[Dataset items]
⁂

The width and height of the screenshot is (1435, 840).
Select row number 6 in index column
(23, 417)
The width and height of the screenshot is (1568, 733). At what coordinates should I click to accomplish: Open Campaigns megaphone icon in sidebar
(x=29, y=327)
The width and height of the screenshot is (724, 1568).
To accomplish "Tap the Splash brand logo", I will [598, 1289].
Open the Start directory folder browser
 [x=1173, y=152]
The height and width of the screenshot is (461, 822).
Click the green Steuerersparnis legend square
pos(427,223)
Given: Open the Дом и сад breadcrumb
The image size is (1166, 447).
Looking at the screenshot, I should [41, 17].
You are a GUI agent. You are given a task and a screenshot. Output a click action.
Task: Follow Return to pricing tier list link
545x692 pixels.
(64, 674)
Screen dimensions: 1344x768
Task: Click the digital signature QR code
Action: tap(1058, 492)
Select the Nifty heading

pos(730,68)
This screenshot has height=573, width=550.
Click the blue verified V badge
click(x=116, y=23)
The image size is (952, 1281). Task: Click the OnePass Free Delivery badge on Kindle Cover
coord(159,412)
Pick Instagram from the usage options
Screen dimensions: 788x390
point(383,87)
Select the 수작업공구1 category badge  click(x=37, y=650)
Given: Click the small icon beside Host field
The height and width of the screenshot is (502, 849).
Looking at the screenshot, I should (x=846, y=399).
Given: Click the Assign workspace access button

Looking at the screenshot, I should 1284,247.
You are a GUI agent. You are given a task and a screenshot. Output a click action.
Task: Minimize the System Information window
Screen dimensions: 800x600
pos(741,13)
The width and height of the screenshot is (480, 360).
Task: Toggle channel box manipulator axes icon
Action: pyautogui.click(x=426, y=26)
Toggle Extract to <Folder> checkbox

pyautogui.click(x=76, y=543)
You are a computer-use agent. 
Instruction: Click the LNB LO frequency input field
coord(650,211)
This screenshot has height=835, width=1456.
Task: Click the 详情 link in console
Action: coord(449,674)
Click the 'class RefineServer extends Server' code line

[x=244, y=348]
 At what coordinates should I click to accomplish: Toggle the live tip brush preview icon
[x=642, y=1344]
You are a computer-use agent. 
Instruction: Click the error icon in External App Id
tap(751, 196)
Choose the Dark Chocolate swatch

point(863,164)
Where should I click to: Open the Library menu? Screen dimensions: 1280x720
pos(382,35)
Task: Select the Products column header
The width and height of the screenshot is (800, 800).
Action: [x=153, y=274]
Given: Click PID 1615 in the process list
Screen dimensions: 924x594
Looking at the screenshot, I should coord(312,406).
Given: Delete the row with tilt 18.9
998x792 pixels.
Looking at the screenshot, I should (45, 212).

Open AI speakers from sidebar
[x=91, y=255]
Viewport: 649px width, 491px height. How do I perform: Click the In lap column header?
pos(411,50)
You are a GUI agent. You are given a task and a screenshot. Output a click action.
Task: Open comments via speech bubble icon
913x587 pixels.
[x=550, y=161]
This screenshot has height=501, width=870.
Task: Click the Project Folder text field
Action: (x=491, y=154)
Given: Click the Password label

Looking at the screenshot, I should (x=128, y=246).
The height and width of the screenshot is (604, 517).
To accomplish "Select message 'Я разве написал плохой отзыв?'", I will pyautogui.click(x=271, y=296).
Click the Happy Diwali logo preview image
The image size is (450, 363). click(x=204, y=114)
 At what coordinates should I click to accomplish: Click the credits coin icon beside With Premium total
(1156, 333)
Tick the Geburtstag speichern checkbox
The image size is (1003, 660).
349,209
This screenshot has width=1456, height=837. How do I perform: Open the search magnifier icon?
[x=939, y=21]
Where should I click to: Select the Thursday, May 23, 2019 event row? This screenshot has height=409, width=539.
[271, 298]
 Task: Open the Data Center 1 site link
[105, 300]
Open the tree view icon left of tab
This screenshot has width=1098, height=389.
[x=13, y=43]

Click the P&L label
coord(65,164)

⁂

Copy out, exactly and alone, the lines of the entries above between the ones holding "Click the 'class" and "Task: Open comments via speech bubble icon", inclusive.

*SOLUTION BELOW*:
Click the 'class RefineServer extends Server' code line

[x=244, y=348]
 At what coordinates should I click to accomplish: Toggle the live tip brush preview icon
[x=642, y=1344]
You are a computer-use agent. 
Instruction: Click the error icon in External App Id
tap(751, 196)
Choose the Dark Chocolate swatch

point(863,164)
Where should I click to: Open the Library menu? Screen dimensions: 1280x720
pos(382,35)
Task: Select the Products column header
The width and height of the screenshot is (800, 800).
Action: [x=153, y=274]
Given: Click PID 1615 in the process list
Screen dimensions: 924x594
Looking at the screenshot, I should coord(312,406).
Given: Delete the row with tilt 18.9
998x792 pixels.
Looking at the screenshot, I should (45, 212).

Open AI speakers from sidebar
[x=91, y=255]
Viewport: 649px width, 491px height. How do I perform: Click the In lap column header?
pos(411,50)
You are a GUI agent. You are given a task and a screenshot. Output a click action.
Task: Open comments via speech bubble icon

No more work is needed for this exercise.